_EXERCISE PROMPT_. When you answer, restate the entries below without altering anything.
#####
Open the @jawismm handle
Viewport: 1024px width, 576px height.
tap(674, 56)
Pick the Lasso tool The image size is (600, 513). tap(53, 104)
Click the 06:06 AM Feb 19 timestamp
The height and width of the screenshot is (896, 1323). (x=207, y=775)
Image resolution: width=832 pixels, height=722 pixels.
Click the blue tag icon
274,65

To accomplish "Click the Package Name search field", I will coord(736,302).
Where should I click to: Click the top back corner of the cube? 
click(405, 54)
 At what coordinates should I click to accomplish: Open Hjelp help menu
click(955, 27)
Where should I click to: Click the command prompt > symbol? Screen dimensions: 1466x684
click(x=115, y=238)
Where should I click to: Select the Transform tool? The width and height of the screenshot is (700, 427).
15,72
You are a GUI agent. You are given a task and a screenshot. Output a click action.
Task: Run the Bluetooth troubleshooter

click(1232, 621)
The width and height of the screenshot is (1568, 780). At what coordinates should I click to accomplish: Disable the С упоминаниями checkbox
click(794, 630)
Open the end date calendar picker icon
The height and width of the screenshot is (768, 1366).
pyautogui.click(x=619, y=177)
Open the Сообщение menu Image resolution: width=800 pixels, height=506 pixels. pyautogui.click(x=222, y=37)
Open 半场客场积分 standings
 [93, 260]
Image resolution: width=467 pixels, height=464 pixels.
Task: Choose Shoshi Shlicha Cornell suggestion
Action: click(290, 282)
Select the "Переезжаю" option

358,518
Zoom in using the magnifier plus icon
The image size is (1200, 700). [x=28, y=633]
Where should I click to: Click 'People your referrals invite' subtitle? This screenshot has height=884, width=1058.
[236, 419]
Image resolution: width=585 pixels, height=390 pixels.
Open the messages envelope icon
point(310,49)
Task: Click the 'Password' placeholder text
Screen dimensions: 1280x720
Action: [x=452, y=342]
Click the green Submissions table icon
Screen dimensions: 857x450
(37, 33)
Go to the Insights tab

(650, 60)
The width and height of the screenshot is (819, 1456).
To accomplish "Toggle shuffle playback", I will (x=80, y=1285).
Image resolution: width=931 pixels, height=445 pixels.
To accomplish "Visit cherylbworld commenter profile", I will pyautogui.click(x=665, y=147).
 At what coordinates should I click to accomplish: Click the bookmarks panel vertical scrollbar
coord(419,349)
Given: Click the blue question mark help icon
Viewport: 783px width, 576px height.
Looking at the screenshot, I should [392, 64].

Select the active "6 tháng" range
#####
_RESPONSE AREA_.
Open the @jawismm handle
Viewport: 1024px width, 576px height.
tap(674, 56)
Pick the Lasso tool The image size is (600, 513). tap(53, 104)
Click the 06:06 AM Feb 19 timestamp
The height and width of the screenshot is (896, 1323). (x=207, y=775)
Image resolution: width=832 pixels, height=722 pixels.
Click the blue tag icon
274,65

To accomplish "Click the Package Name search field", I will coord(736,302).
Where should I click to: Click the top back corner of the cube? 
click(405, 54)
 At what coordinates should I click to accomplish: Open Hjelp help menu
click(955, 27)
Where should I click to: Click the command prompt > symbol? Screen dimensions: 1466x684
click(x=115, y=238)
Where should I click to: Select the Transform tool? The width and height of the screenshot is (700, 427).
15,72
You are a GUI agent. You are given a task and a screenshot. Output a click action.
Task: Run the Bluetooth troubleshooter

click(1232, 621)
The width and height of the screenshot is (1568, 780). At what coordinates should I click to accomplish: Disable the С упоминаниями checkbox
click(794, 630)
Open the end date calendar picker icon
The height and width of the screenshot is (768, 1366).
pyautogui.click(x=619, y=177)
Open the Сообщение menu Image resolution: width=800 pixels, height=506 pixels. pyautogui.click(x=222, y=37)
Open 半场客场积分 standings
 [93, 260]
Image resolution: width=467 pixels, height=464 pixels.
Task: Choose Shoshi Shlicha Cornell suggestion
Action: click(290, 282)
Select the "Переезжаю" option

358,518
Zoom in using the magnifier plus icon
The image size is (1200, 700). [x=28, y=633]
Where should I click to: Click 'People your referrals invite' subtitle? This screenshot has height=884, width=1058.
[236, 419]
Image resolution: width=585 pixels, height=390 pixels.
Open the messages envelope icon
point(310,49)
Task: Click the 'Password' placeholder text
Screen dimensions: 1280x720
Action: [x=452, y=342]
Click the green Submissions table icon
Screen dimensions: 857x450
(37, 33)
Go to the Insights tab

(650, 60)
The width and height of the screenshot is (819, 1456).
To accomplish "Toggle shuffle playback", I will (x=80, y=1285).
Image resolution: width=931 pixels, height=445 pixels.
To accomplish "Visit cherylbworld commenter profile", I will pyautogui.click(x=665, y=147).
 At what coordinates should I click to accomplish: Click the bookmarks panel vertical scrollbar
coord(419,349)
Given: Click the blue question mark help icon
Viewport: 783px width, 576px height.
Looking at the screenshot, I should [392, 64].

Select the active "6 tháng" range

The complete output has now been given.